##### Extract #####
For additional details about the JSON Library, check out some of these [references](#JSONReferences). In the code cell below, let's output `mclovin` to remind ourselves what it looks like.

In [28]:
mclovin

{'CLASS': 3,
 'CTY': 'O',
 'DOB': '06/03/1981',
 'EXP': '06/03/2008',
 'EYES': 'BRO',
 'HAIR': 'BRO',
 'HT': '5-10',
 'ISSUE DATE': '06/18/1998',
 'SEX': 'M',
 'WT': 150}

Now let's convert `mclovin` into a JSON-formatted string and print the output. But first we need to import the JSON Library.

In [29]:
import json

We use `.dumps()` to convert the `mclovin` dictionary into a string. Can you see the differences and similarities between the two outputs?
##### Record set #####
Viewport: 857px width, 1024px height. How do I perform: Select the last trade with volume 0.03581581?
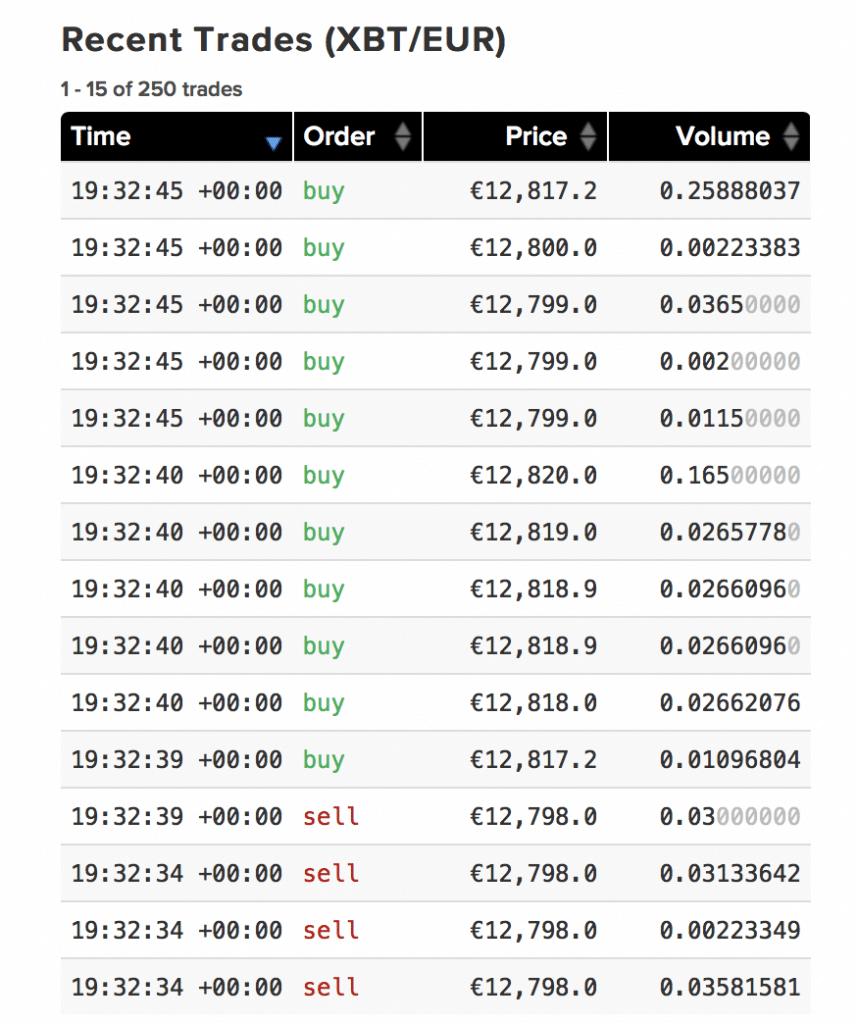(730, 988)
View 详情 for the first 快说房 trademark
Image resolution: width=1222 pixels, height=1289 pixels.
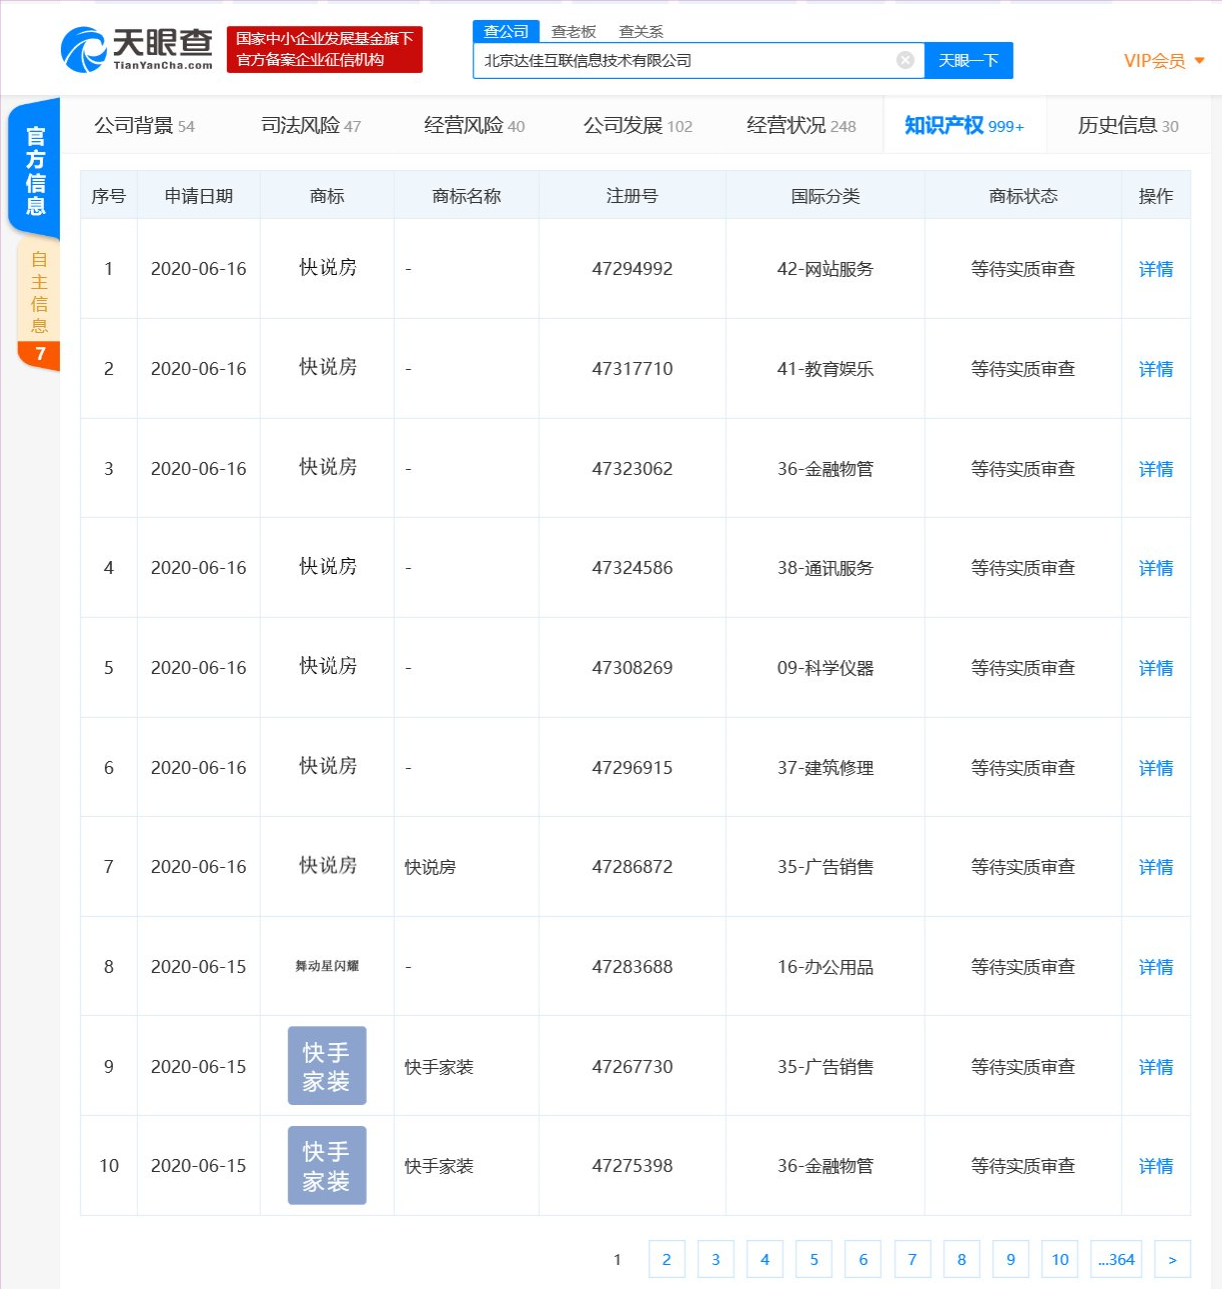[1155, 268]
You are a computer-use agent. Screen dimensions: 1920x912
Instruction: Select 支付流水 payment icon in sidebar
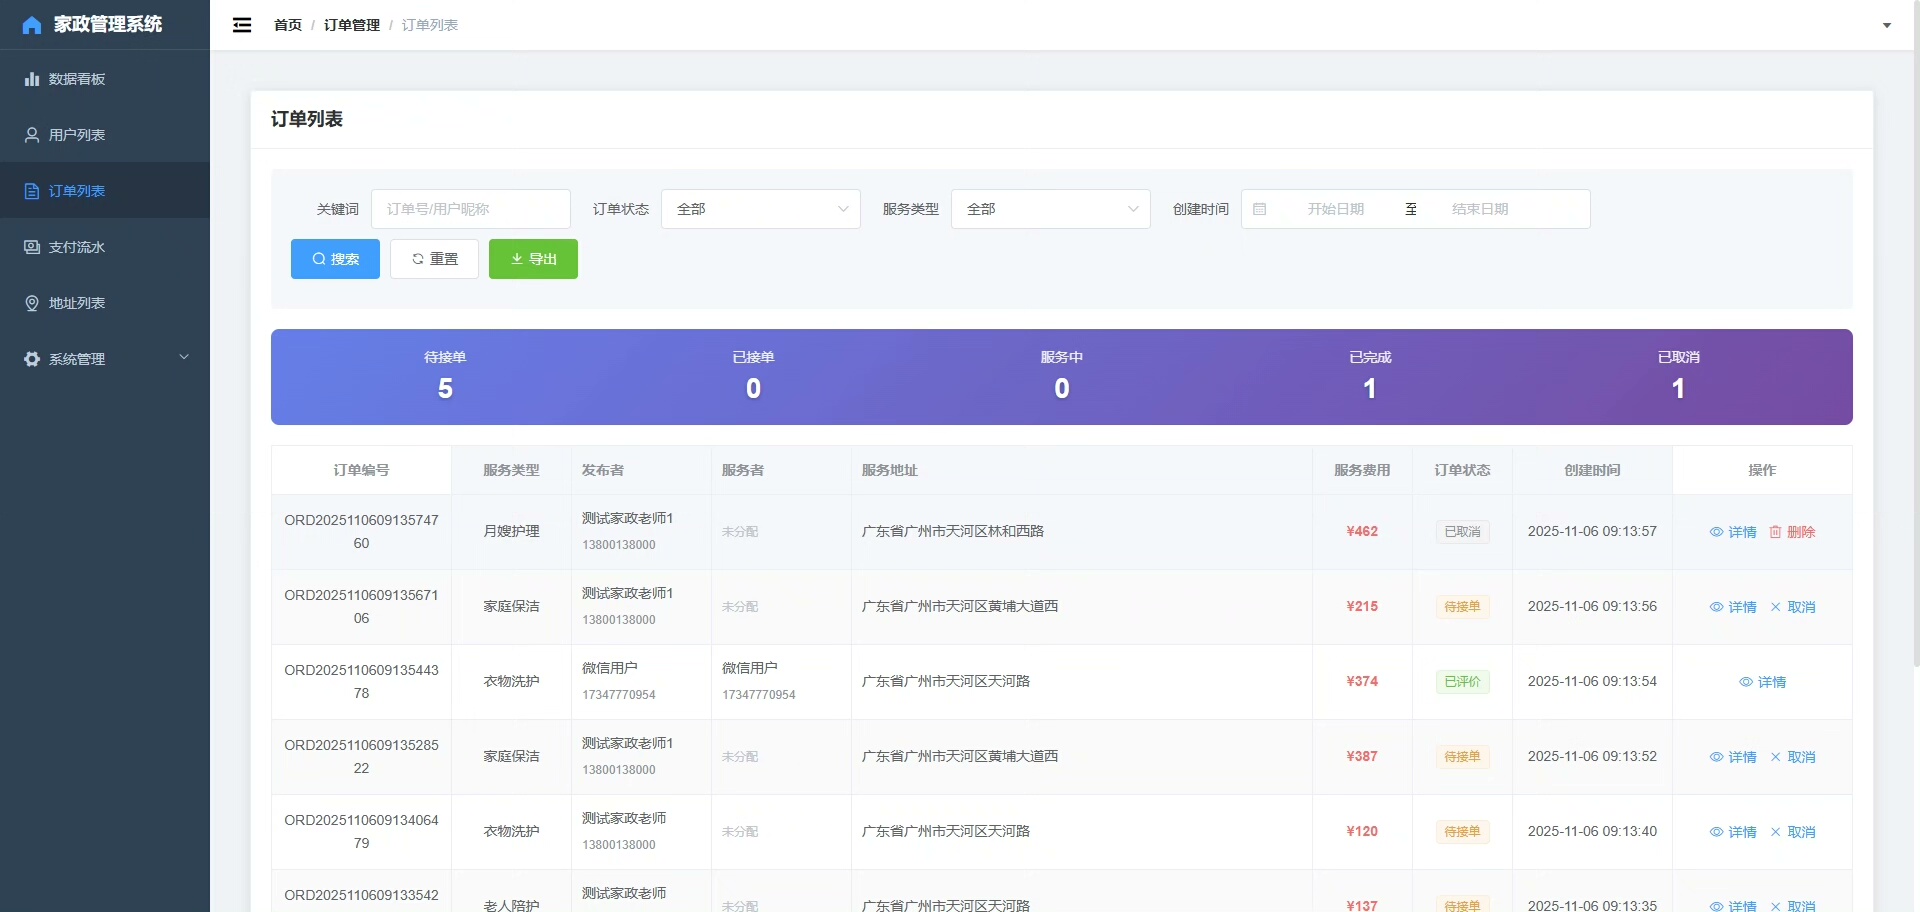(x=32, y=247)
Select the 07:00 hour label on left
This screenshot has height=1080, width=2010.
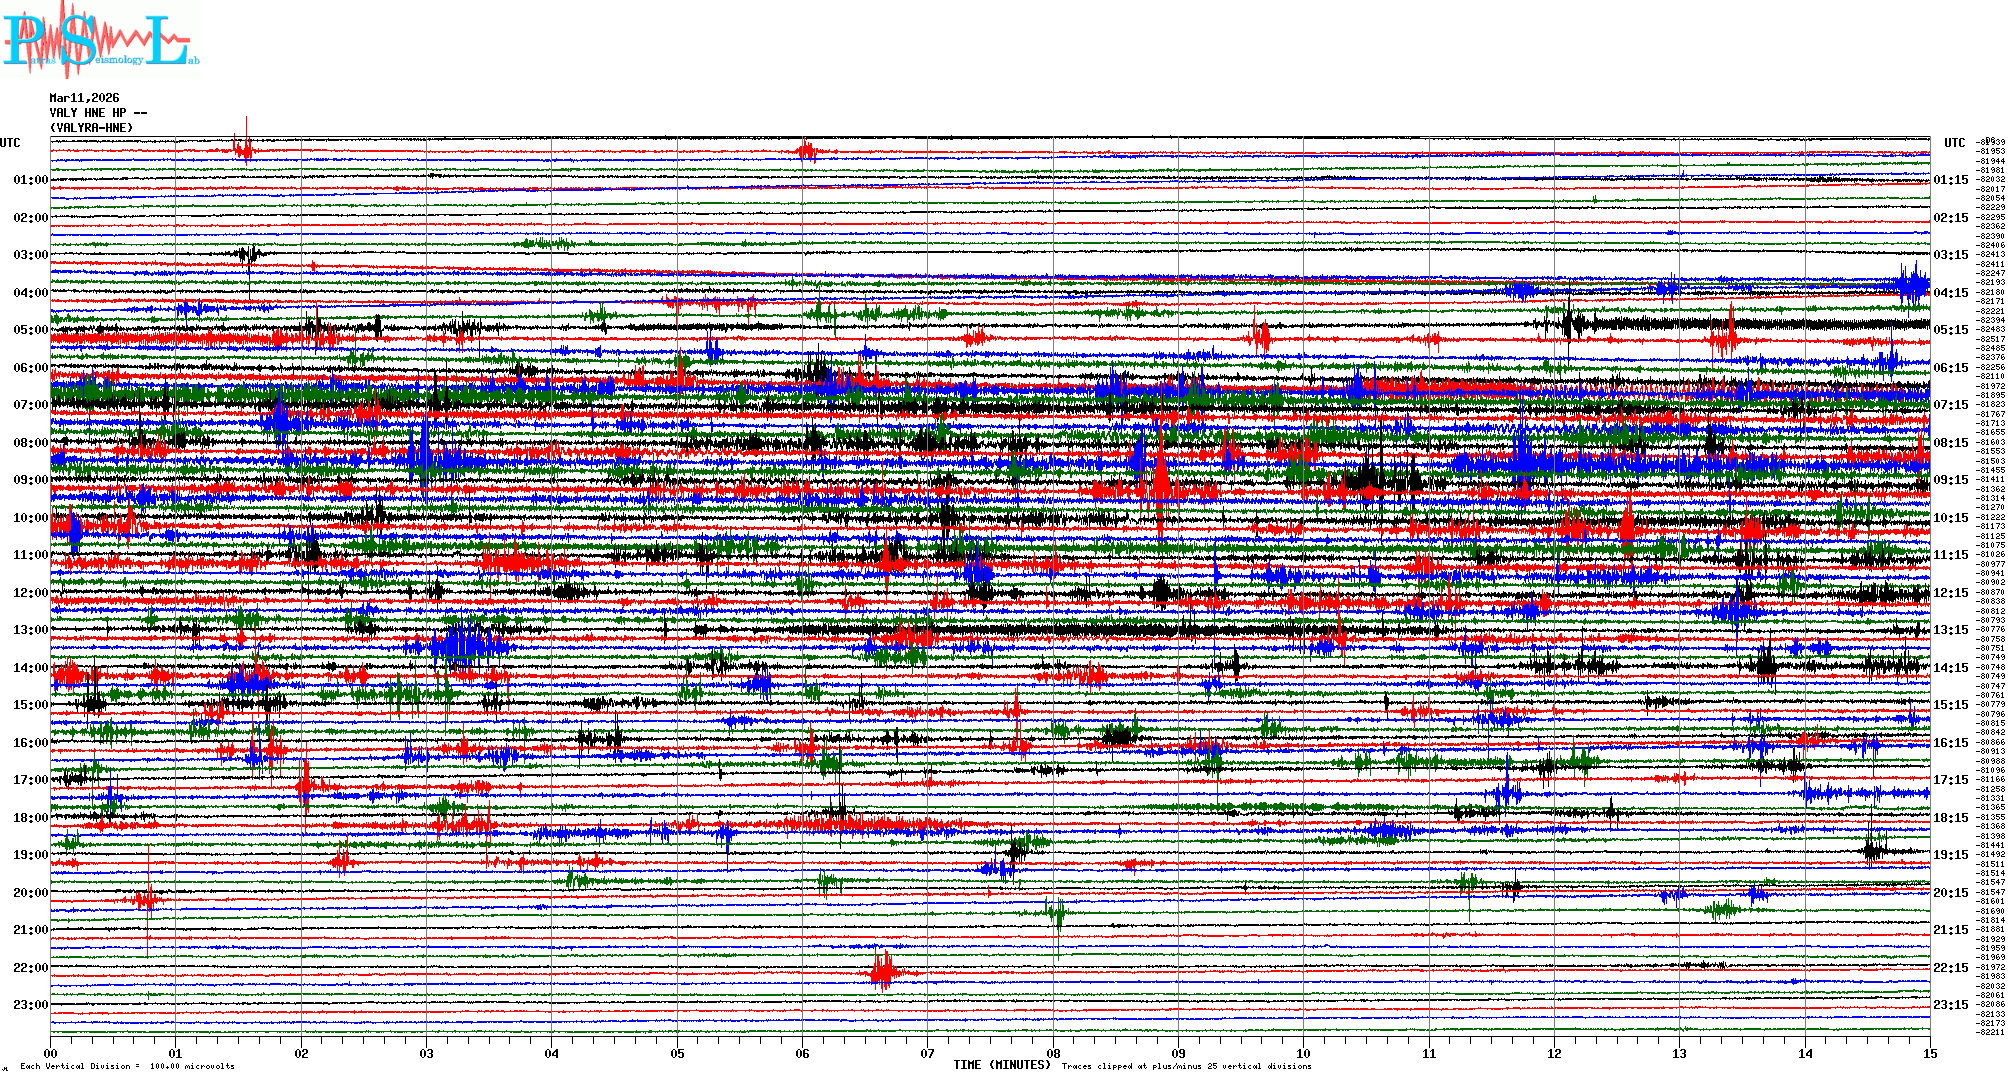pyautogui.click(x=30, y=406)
#####
• [The task] Print the passage of the JSON Library excerpt that opens with the words "Now let's convert" and closes with "the two outputs?", copying it word for word.

• [Task result]
Now let's convert `mclovin` into a JSON-formatted string and print the output. But first we need to import the JSON Library.

In [29]:
import json

We use `.dumps()` to convert the `mclovin` dictionary into a string. Can you see the differences and similarities between the two outputs?